As the introduction by Paul K. Longmore astutely assesses, “these poems express the humanity common to people with and without disabilities.” That is not to say Ferris gives equal time to both, for in his first poem of the collection, “Poet of Cripples,” he asserts:

Let me be a poet of cripples
of hollow men and boys groping
to be whole, of girls limping toward
womanhood and women reaching back,
all slipping and falling toward the cavern
we carry within, our hidden void…

When Ferris was born, his left leg was shorter than his right.

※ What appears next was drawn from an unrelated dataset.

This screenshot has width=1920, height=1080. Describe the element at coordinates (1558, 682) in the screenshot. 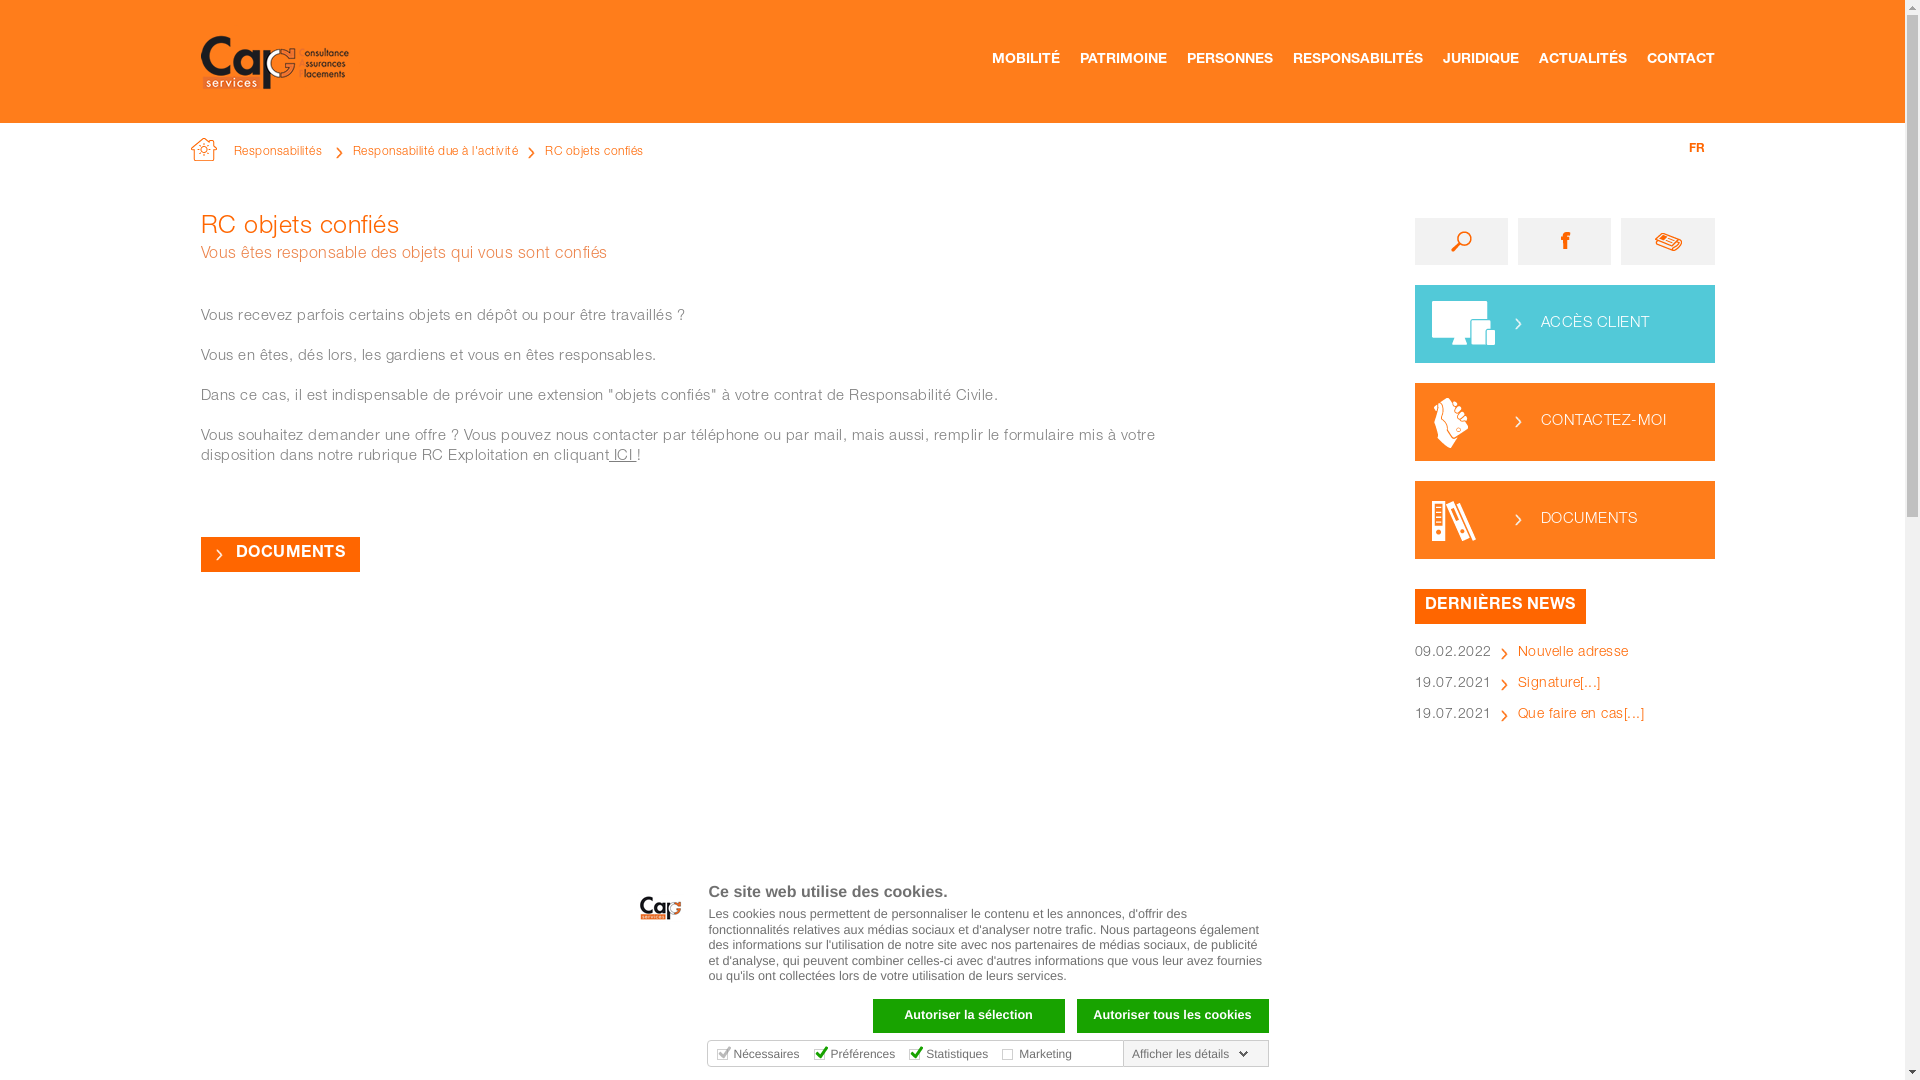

Many operations throughout his childhood sought to stimulate the bone growth to “catch up” with its counterpart. Ferris adeptly captures the subtleties of such an affect on a young boy in his poem “Sweet Soul Music”:

… The moon is blue,
love me do, I’ll be true to you. But it’s Telstar
so far away, Detroit city, oh, how I want
to go home, homeward bound, I wish I was…
these are the songs that pierce my cover, that call my clan,
that cry in my voice in the can, in the closeted
hospital night. But I always want to walk like a man.

The Hospital Poems won the 2004 Main Street Rag book award, selected by Edward Hirsch. Its deft insight will open your eyes to a world you may have never considered as parallel to your own.

54 pages

This is Ferris’ first poetry collection.